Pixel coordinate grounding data
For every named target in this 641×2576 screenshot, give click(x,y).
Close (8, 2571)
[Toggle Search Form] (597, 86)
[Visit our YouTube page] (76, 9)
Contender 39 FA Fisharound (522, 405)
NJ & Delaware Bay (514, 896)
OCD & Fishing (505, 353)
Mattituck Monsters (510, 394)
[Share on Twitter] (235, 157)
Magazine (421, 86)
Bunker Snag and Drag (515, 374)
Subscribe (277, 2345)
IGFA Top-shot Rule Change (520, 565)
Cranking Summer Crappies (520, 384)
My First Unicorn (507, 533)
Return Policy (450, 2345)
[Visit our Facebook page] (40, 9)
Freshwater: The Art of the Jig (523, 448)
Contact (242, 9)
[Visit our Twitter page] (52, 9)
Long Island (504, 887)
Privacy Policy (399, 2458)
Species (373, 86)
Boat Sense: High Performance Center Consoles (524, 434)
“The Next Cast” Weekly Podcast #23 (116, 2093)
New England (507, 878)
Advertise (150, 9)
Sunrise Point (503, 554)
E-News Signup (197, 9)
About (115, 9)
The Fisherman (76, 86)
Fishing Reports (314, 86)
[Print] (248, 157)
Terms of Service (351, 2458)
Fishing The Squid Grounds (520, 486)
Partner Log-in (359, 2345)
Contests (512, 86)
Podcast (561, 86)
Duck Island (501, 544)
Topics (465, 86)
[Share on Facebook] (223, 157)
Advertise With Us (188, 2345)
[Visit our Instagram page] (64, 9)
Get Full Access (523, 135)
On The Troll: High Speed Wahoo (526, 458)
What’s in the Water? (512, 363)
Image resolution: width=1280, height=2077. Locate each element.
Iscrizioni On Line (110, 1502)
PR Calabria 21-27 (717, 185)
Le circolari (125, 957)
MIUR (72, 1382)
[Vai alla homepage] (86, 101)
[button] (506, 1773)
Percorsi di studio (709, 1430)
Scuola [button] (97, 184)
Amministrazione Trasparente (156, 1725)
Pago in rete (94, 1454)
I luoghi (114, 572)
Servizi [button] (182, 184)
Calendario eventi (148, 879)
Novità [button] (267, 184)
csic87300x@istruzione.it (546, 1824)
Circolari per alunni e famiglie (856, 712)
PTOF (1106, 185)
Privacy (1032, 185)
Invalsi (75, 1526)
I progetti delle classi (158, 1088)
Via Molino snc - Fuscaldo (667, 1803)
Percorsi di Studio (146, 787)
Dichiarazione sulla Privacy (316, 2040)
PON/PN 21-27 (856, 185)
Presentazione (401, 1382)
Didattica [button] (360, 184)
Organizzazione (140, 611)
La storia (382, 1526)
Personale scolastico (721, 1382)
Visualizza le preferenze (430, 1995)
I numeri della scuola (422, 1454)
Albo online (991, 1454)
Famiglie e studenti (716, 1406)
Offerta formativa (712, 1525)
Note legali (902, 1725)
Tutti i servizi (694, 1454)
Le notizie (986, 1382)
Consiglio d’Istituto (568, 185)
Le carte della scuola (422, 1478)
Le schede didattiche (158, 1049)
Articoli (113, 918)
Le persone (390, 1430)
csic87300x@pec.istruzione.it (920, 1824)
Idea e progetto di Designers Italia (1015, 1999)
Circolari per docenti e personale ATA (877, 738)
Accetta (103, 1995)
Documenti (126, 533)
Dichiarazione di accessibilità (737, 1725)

WHAT YOU ARE ASKED TO DO:
How many lines in the records contain the word "High"? Answer with the number alone.

SOLUTION TO THE PROBLEM:
2